Remix.run Logo
mohsen1 2 days ago

I've experimented with agentic coding/engineering a lot recently. My observation is that software that is easily tested are perfect for this sort of agentic loop.

In one of my experiments I had the simple goal of "making Linux binaries smaller to download using better compression" [1]. Compression is perfect for this. Easily validated (binary -> compress -> decompress -> binary) so each iteration should make a dent otherwise the attempt is thrown out.

Lessons I learned from my attempts:

- Do not micro-manage. AI is probably good at coming up with ideas and does not need your input too much

- Test harness is everything, if you don't have a way of validating the work, the loop will go stray

- Let the iterations experiment. Let AI explore ideas and break things in its experiment. The iteration might take longer but those experiments are valuable for the next iteration

- Keep some .md files as scratch pad in between sessions so each iteration in the loop can learn from previous experiments and attempts

[1] https://github.com/mohsen1/fesh

medi8r 2 days ago | parent | next [-]

You have to have really good tests as it fucks up in strange ways people don't (because I think experienced programmers run loops in their brain as they code)

Good news - agents are good at open ended adding new tests and finding bugs. Do that. Also do unit tests and playwright. Testing everything via web driving seems insane pre agents but now its more than doable.

skapadia 2 days ago | parent | prev | next [-]

"Test harness is everything, if you don't have a way of validating the work, the loop will go stray"

This is the most important piece to using AI coding agents.

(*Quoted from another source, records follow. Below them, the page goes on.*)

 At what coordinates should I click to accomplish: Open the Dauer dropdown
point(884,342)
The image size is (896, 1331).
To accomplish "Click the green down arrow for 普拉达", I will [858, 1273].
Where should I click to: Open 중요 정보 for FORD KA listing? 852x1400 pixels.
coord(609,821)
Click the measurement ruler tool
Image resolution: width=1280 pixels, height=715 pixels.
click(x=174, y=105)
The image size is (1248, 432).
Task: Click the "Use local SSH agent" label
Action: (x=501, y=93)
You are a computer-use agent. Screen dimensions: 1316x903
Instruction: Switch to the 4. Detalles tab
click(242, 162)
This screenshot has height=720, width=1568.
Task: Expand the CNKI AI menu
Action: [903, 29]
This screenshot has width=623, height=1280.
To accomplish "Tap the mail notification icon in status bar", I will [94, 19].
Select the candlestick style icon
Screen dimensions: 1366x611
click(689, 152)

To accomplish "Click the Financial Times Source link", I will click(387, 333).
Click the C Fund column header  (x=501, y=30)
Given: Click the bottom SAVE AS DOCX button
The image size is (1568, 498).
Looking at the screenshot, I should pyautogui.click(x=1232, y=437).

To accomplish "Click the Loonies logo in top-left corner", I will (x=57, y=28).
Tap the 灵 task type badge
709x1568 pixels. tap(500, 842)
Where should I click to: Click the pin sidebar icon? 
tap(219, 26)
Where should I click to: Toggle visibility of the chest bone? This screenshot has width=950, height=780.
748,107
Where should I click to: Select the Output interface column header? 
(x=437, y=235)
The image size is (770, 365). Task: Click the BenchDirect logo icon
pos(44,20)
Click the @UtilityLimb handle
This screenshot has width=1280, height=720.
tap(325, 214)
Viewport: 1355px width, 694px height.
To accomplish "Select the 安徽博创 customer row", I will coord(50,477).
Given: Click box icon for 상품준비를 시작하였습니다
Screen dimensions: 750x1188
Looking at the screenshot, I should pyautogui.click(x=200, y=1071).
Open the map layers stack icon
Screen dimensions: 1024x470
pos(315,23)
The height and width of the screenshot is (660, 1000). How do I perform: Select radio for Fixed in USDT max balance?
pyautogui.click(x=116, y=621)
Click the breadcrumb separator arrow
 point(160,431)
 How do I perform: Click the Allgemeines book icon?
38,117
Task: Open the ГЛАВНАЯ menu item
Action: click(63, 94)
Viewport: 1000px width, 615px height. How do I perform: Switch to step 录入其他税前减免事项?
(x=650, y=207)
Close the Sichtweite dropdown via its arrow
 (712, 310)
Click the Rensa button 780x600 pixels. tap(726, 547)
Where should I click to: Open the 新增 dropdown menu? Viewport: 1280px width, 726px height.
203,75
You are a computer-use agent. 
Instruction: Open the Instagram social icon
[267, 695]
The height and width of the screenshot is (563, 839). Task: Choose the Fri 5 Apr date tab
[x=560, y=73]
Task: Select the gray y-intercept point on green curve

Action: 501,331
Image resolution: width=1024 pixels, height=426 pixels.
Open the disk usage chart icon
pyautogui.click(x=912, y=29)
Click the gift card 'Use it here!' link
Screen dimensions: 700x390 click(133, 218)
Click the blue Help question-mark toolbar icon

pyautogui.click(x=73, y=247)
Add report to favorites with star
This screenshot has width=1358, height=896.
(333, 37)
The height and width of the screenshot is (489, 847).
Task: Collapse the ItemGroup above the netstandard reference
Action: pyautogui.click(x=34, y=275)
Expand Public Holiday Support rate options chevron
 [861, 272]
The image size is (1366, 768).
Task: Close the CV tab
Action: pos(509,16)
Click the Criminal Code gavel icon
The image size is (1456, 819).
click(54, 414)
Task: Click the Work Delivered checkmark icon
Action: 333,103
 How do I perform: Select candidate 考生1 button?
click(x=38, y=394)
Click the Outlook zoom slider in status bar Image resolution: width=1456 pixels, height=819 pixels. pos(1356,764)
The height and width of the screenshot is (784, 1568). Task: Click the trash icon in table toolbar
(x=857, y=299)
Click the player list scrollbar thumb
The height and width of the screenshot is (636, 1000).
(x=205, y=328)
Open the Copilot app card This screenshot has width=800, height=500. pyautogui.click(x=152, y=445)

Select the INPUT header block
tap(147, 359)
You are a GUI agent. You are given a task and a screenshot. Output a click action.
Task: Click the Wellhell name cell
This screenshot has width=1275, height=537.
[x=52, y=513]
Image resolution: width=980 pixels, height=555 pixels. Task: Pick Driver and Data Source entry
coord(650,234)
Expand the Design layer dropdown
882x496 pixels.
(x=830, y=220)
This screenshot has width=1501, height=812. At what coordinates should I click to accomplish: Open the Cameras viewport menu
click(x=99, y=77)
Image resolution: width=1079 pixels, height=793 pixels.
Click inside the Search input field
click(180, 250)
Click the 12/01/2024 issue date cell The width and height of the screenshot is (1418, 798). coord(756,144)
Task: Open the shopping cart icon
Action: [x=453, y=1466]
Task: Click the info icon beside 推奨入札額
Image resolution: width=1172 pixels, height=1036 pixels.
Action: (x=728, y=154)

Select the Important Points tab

They are truly magical machines that can make easy work of a large number of development, general purpose computing, and data collection tasks, but without deterministic and executable checks and tests, you can't guarantee anything from one iteration of the loop to the next.

theshrike79 a day ago | parent [-]

Agents run tools in a loop.

The ability to test their work reliably is a tool, if you don't give them that, it's kinda silly to expect any kind of quality output.

MartyMcBot 2 days ago | parent | prev | next [-]

[flagged]

sarkarsh 2 days ago | parent [-]

[dead]

toraway 2 days ago | parent [-]

BTW, check the comment history of the above account @sarkash, this is almost certainly an LLM replying with the exact same structure/format in all their comments.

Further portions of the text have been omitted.